* [INSTRUCTIONS FOR THE TASK]: Set down exactly the lines that run from the one containing "Viewport: 1440px width, 900px height." to the end of the material below, both included, without pictures.

* [DATA FOR THE TASK]:
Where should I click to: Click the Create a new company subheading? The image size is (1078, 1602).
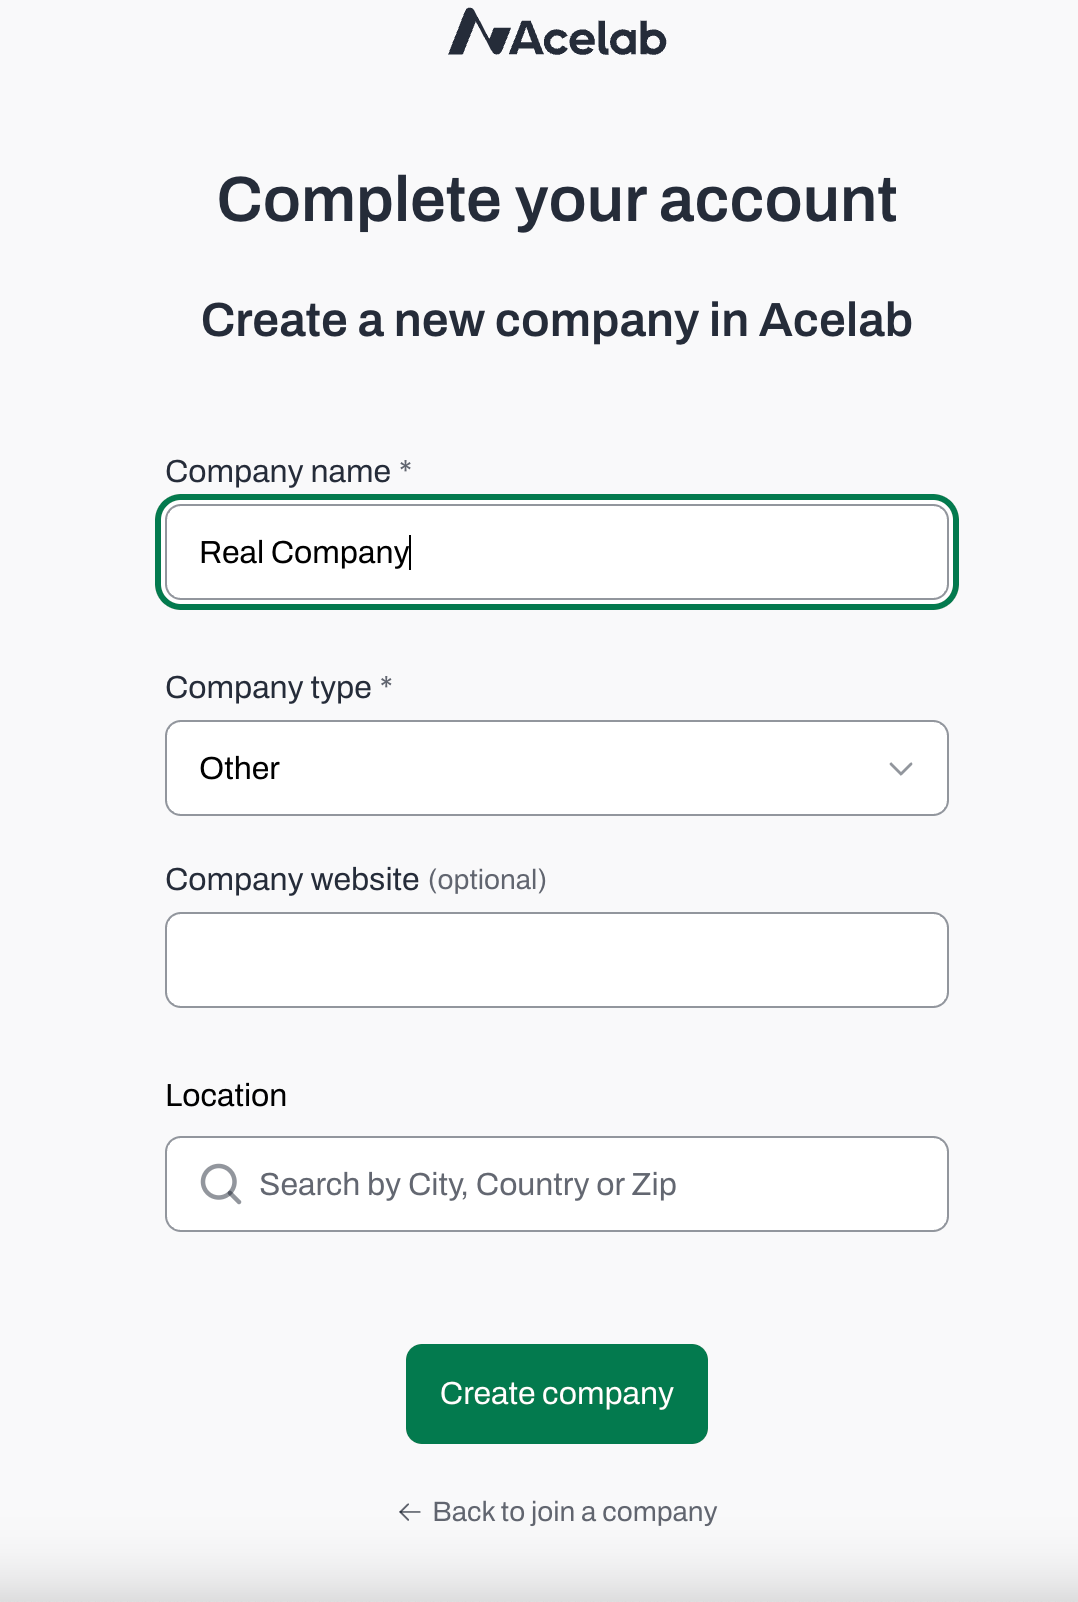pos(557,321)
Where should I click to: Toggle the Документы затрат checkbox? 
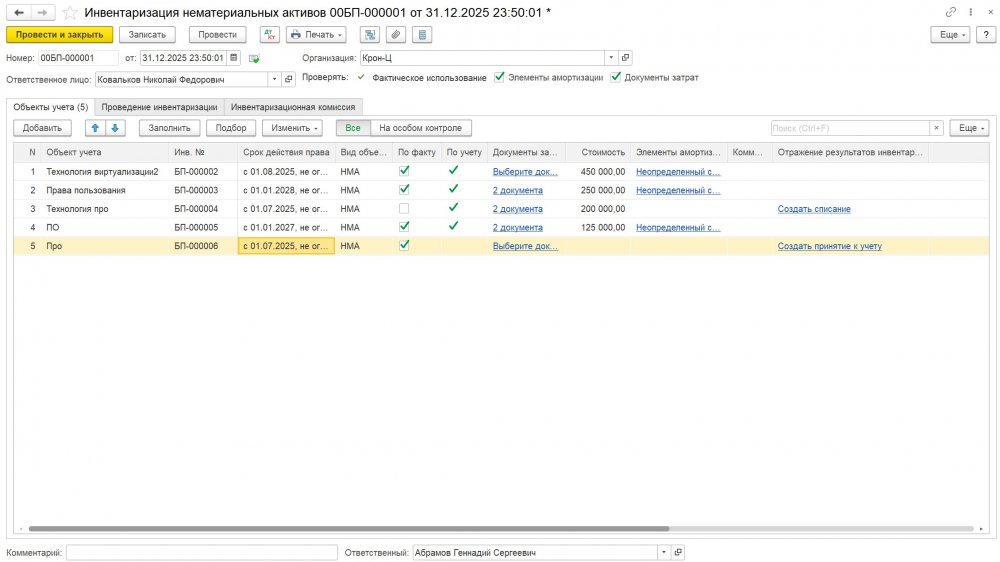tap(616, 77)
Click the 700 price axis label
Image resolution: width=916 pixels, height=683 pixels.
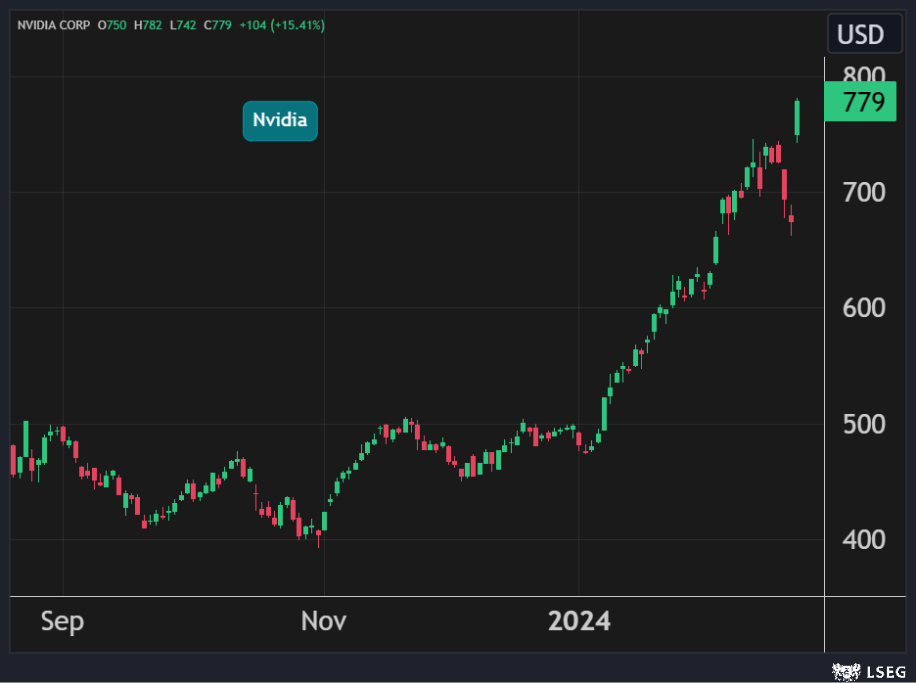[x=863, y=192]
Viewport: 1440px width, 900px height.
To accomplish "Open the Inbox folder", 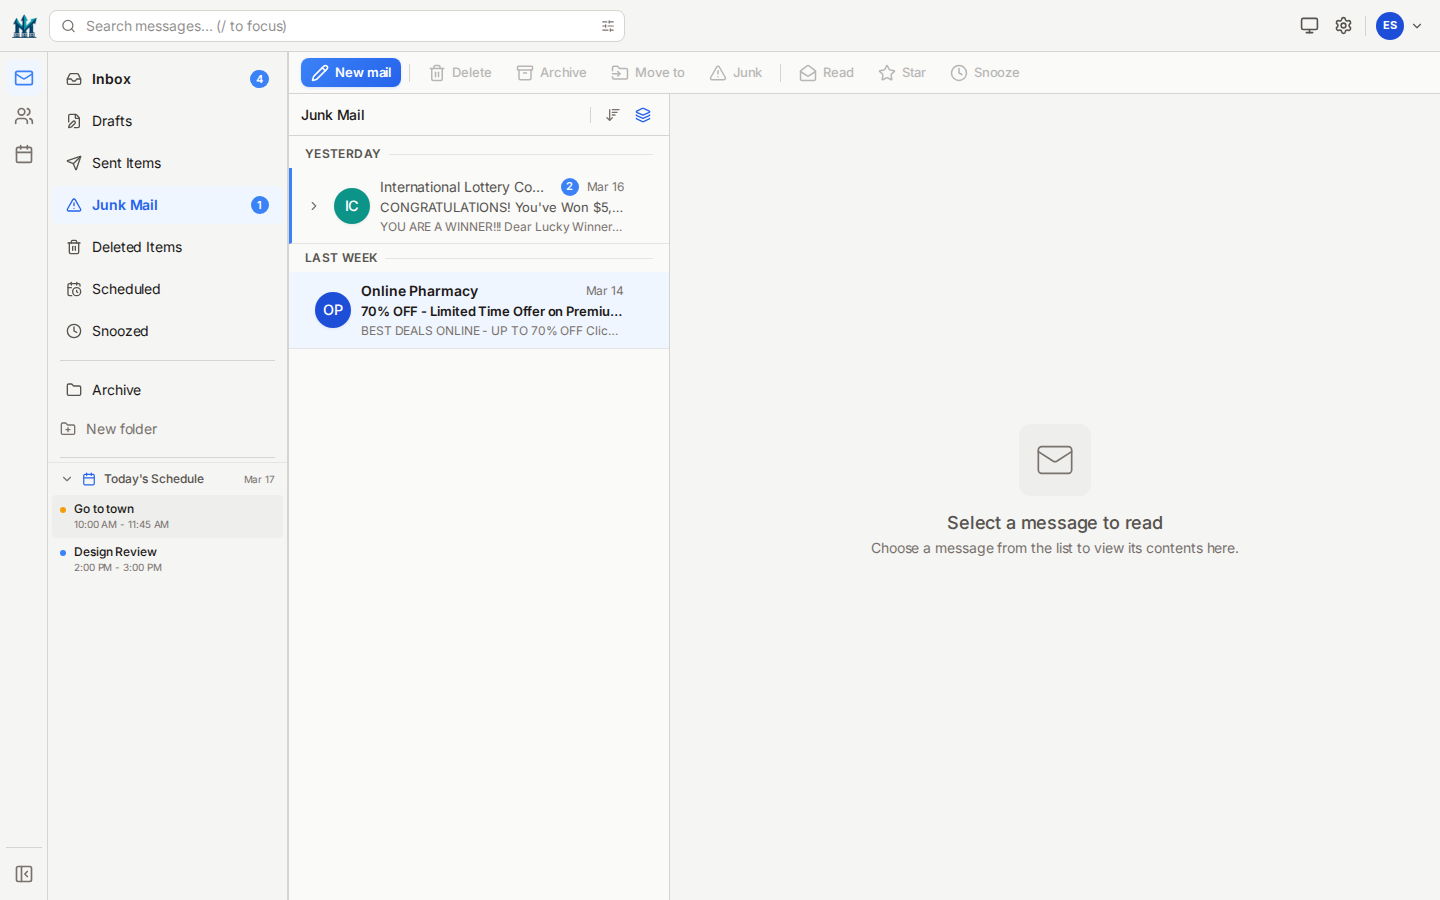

* [ANSWER TO THE EXERCISE]:
Viewport: 1440px width, 900px height.
To accomplish "Open the Inbox folder", 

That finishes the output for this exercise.